• _Try it_
Everything from the line with "The image size is (1274, 952)." to the final line of the entries is to be set down exactly, except the pictures.

• _Dataset records_
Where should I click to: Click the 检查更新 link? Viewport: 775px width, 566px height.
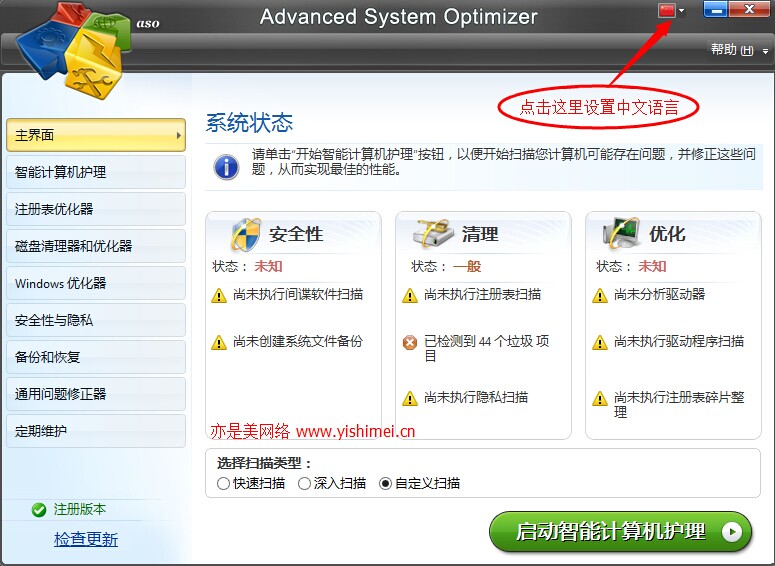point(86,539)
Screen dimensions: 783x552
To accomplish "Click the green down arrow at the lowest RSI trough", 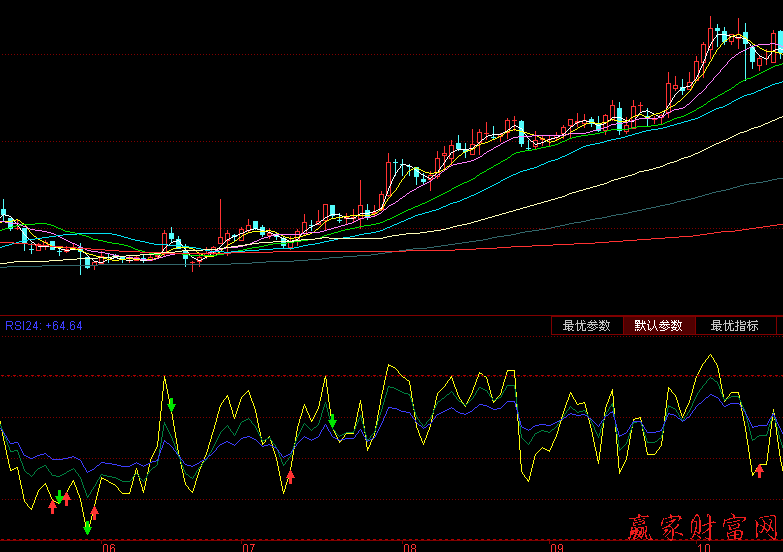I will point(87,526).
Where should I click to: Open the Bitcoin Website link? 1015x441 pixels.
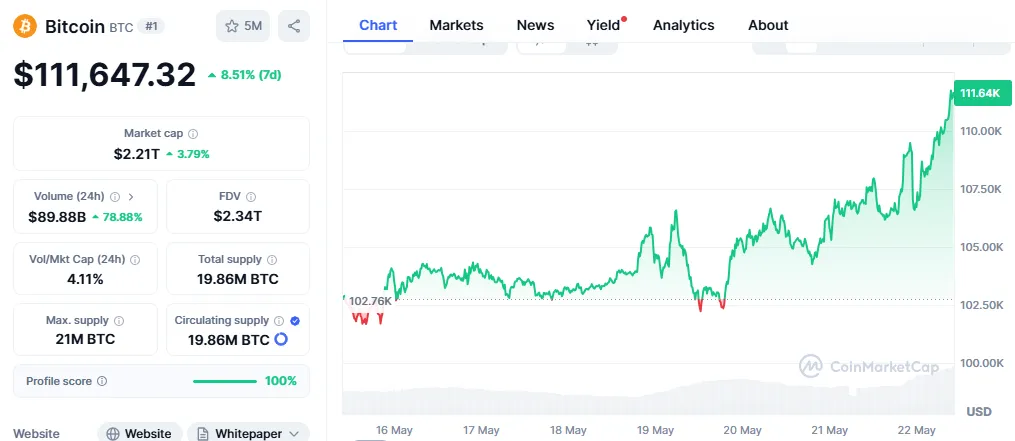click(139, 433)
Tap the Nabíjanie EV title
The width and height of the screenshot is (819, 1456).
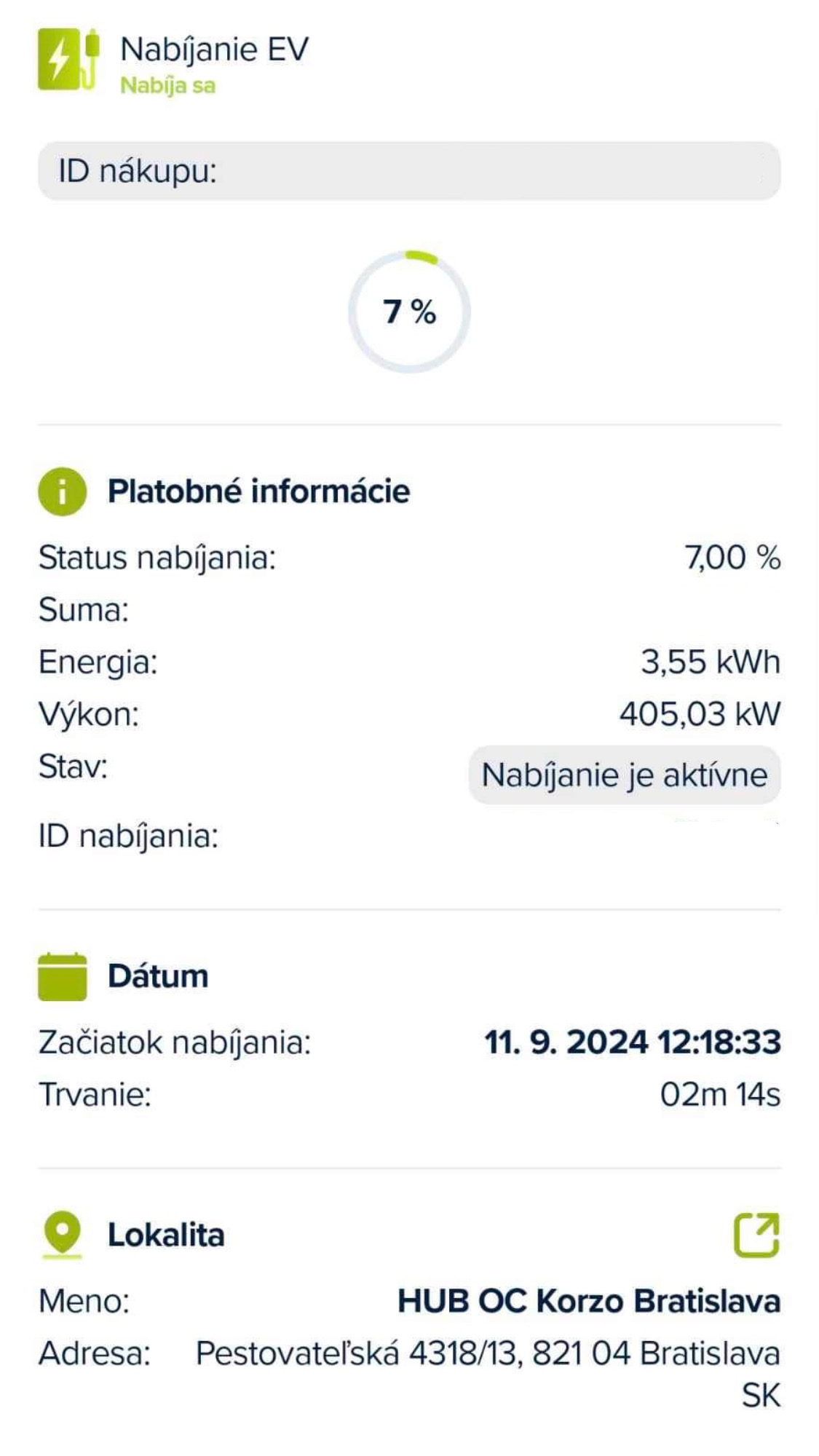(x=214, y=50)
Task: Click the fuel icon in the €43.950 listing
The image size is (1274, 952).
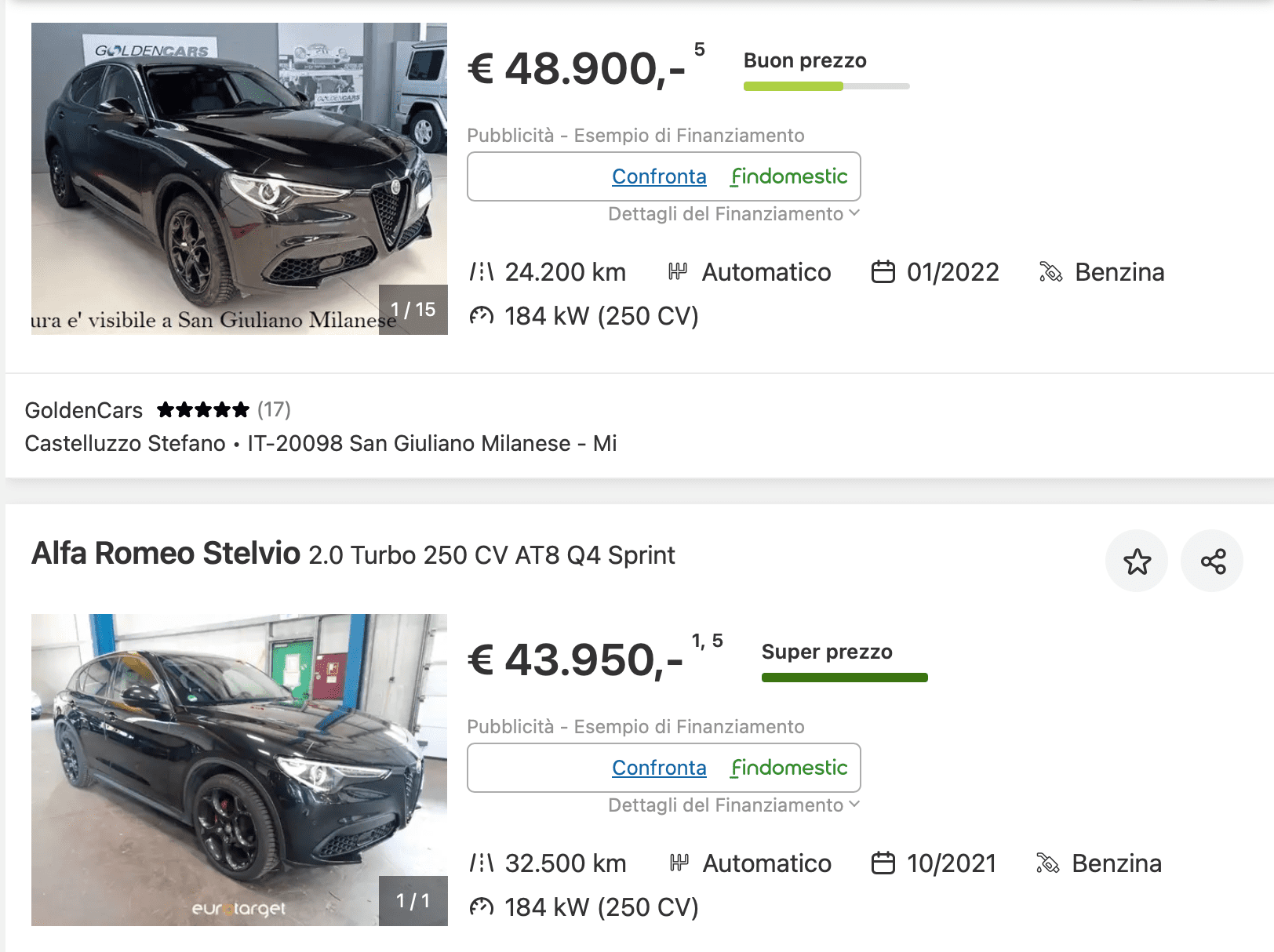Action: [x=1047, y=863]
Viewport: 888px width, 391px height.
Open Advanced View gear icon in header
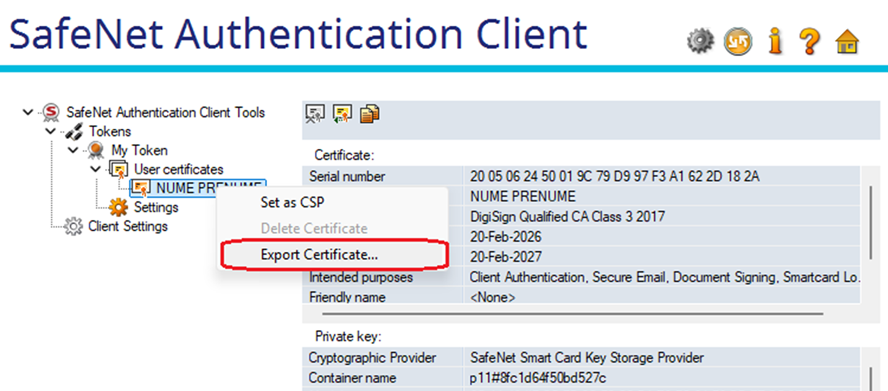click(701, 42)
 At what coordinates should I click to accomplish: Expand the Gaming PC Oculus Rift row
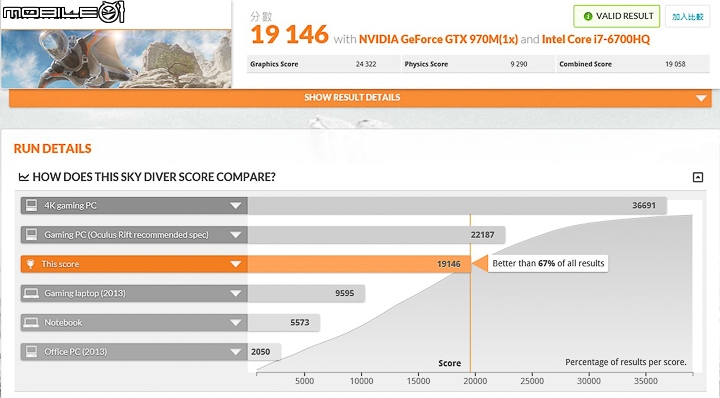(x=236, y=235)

• _Answer box_
The image size is (1274, 952).
Action: [x=1047, y=863]
Viewport: 888px width, 391px height.
Open Advanced View gear icon in header
click(701, 42)
 At what coordinates should I click to accomplish: Expand the Gaming PC Oculus Rift row
(x=236, y=235)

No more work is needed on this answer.